The plot to kill was foiled before any harm could come to Cannon when a co-defendant, Aaron Wilkinson, 40, of Louisville, Ky., confessed to police in April 2013.
Wilkinson told authorities Moore's ex-husband, Samuel Yenawine, whom he had known from their time in prison together, involved him to help in the plot to kill Cannon.
Moore paid Yenawine and provided him a "hit package" that included photos of Latham's estranged wife and information on her whereabouts, according to authorities.
Wilkinson is now serving a four-year prison sentence for his role in the case.
Yenawine, 38, killed himself in his Georgetown County jail cell while awaiting trial.
Wendy Moore is taking her secrets with her to prison as she begins a 15-year sentence for her role in trying to carry out a murder-for-hire plot.
Moore, 38, declined to tell U.S. District Judge Richard Gergel why and how she became involved in the scheme to have her boyfriend and former boss Chris Latham's estranged wife killed last year.
Latham was a bank executive going through a contentious divorce with his wife, Nancy Cannon, a real estate agent and S.C. Education Lottery commissioner.
Moore, wearing a striped jail uniform and her blond hair grown longer than in her mug shot taken more than a year ago, spoke publicly for the first time during her sentencing hearing Wednesday in a downtown Charleston federal courtroom.
Family members spoke in support of Moore, who they portrayed as a good mother with a troubled past.
Moore's daughter, Samantha, 19, spoke of her mother as a provider who struggled to put herself though school in order to give her children a better life.
"I understand crime and punishment, but every day she's in jail we don't get to hug her," she said. "She's suffering a great deal, but we are, too." Moore spoke of the loss she's felt, including the time away from her children.
"I haven't touched or hugged my children in 485 days," Moore said. "I'm so sorry for the pain I have caused them."
Moore also spoke about her faith and the Bible sessions she's been leading in jail.
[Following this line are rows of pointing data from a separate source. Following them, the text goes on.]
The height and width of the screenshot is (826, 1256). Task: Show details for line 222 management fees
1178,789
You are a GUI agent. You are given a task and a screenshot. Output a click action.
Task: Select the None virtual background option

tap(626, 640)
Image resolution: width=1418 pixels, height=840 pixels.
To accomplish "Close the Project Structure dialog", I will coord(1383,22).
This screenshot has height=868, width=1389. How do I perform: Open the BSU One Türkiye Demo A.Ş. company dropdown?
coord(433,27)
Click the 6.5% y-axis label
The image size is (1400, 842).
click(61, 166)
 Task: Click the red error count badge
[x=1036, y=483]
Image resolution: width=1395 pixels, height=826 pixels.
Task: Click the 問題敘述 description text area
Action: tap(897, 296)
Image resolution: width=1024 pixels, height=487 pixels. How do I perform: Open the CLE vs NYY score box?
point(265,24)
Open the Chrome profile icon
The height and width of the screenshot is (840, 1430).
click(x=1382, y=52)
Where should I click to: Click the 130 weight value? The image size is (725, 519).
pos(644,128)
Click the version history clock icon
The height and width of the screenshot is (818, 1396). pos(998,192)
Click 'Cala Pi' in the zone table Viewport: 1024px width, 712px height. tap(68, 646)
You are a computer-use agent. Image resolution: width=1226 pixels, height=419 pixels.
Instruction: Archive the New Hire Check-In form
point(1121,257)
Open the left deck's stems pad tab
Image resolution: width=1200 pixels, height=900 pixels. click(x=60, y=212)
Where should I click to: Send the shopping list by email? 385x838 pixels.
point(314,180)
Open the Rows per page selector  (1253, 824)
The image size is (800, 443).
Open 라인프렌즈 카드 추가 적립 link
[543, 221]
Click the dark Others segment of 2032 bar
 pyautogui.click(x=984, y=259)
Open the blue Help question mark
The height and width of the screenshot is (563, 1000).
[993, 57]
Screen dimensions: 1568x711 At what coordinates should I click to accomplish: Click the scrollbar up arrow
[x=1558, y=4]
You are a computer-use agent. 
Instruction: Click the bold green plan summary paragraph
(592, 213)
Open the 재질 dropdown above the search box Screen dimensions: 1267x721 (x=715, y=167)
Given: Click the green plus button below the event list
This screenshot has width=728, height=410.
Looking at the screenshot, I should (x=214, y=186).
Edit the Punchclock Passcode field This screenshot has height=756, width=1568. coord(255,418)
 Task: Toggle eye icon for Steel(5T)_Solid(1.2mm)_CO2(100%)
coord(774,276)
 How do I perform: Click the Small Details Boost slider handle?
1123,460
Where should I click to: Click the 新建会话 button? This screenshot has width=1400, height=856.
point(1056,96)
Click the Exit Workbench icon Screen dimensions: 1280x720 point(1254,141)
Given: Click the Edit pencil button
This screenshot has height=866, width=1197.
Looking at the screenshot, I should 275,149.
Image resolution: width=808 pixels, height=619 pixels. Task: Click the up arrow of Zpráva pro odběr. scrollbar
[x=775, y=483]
"There has been something that has come out of this," she told the judge.
Rhett DeHart, one of the assistant U.S. attorneys prosecuting the case, said it was a hard and sad case and they were pleased with the results.
Moore also will have to serve three years of supervised release following her sentence.
Her attorneys requested Moore be placed in a facility in Marianna, Fla.
Moore could have been sentenced to up to 30 years in prison.
Latham was sentenced Tuesday to 10 years in prison, the maximum penalty on his aiding and abetting conviction.
Gergel said it would not be fair to have a large disparity in Moore's and Latham's sentences, despite Moore being convicted of all four counts against her, while Latham was found guilty of one count.
During her tearful statement, Moore said she is praying for Cannon and her two daughters.
"I'm sorry they've felt discomfort in the last year," Moore told the court. "I wish I could take those feelings away from you."
Cannon called those sentiments hollow during her statement to the judge.
She said Moore had the opportunity to ease some of her pain by revealing the secrets buried deep between Moore and Latham, who were romantically involved during the scheme.
"If she wants to take away my pain, tell me why," Cannon said. "Tell me all the things you are tiptoeing around. She's not willing to do that."
During the hearing, Gergel asked Moore's attorney, David Aylor, to reveal the mastermind of the plan if, as he contended, Moore was not the leader.
"I'm fully confident there's more to the story all of us have heard," Gergel said to Aylor. "I'm all ears."
Aylor said he could not answer those questions and could only refer to what has already been said in trial about the case.
"I wish I was in a different position to present more," Aylor told the judge.
Following Wednesday's hearing, Aylor said there are appellate issues at stake that prevented him from providing any new details about the case during sentencing.
When asked what appellate issues there are in the case, Aylor declined to comment.
"There are still so many unanswered questions," Cannon said following the hearing.
While some insight may have provided some comfort to Cannon, she said she still has hope in finding out how and why a woman she'd never met wanted her dead.